Try it: Exactly as they stand, give the records below again, with no images.

[Data listing]

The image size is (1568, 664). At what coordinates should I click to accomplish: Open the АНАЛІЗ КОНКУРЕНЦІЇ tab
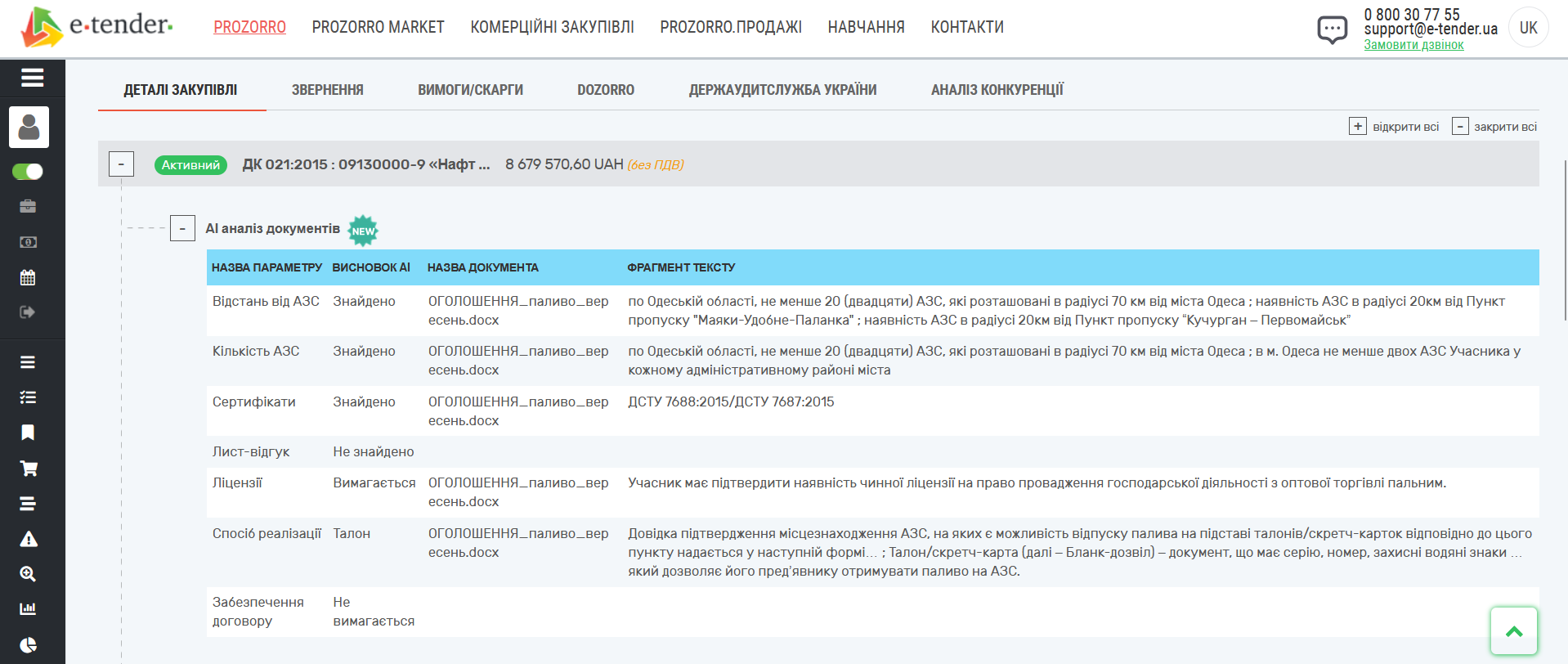coord(997,90)
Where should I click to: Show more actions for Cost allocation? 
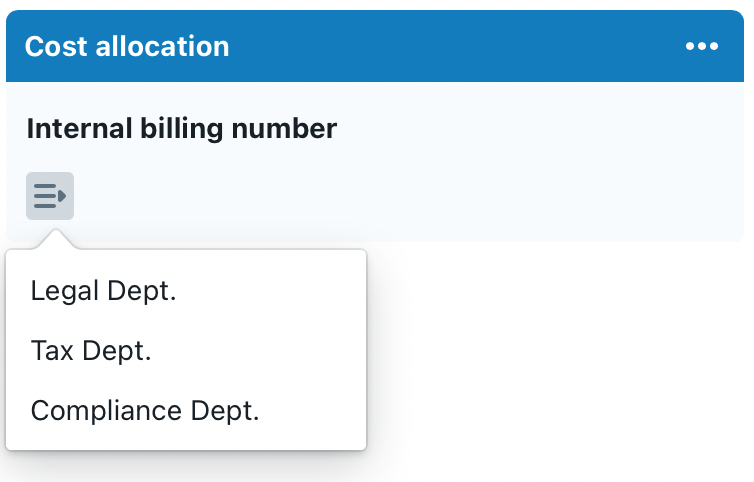click(x=701, y=47)
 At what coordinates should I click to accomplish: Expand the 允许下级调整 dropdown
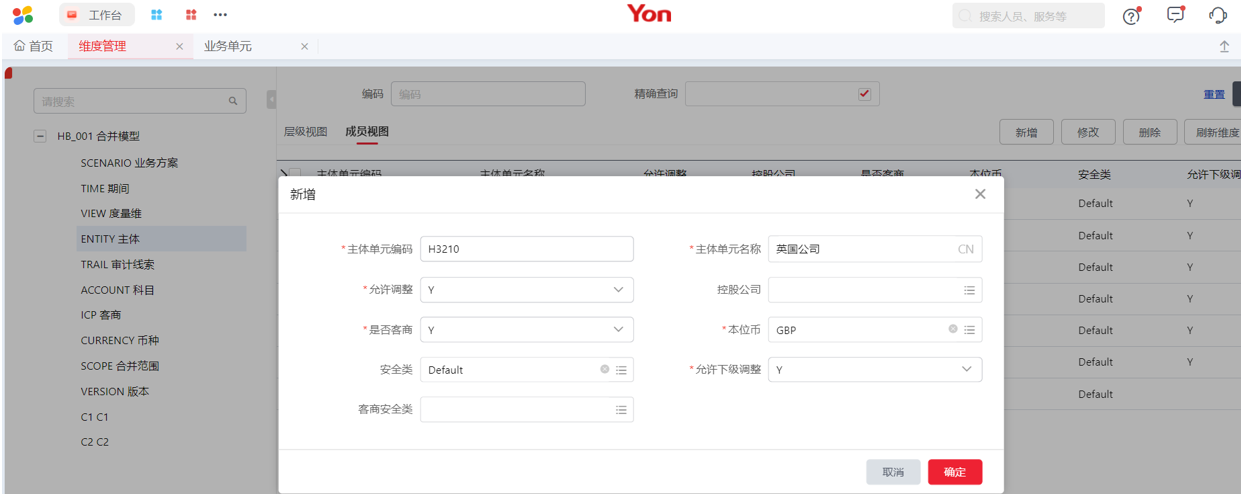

[/Data listing]

Worked solution:
The image size is (1568, 664). At what coordinates should I click to accomplish: Open the АНАЛІЗ КОНКУРЕНЦІЇ tab
coord(997,90)
Where should I click to: Show more actions for Cost allocation? 
click(x=701, y=47)
 At what coordinates should I click to accomplish: Expand the 允许下级调整 dropdown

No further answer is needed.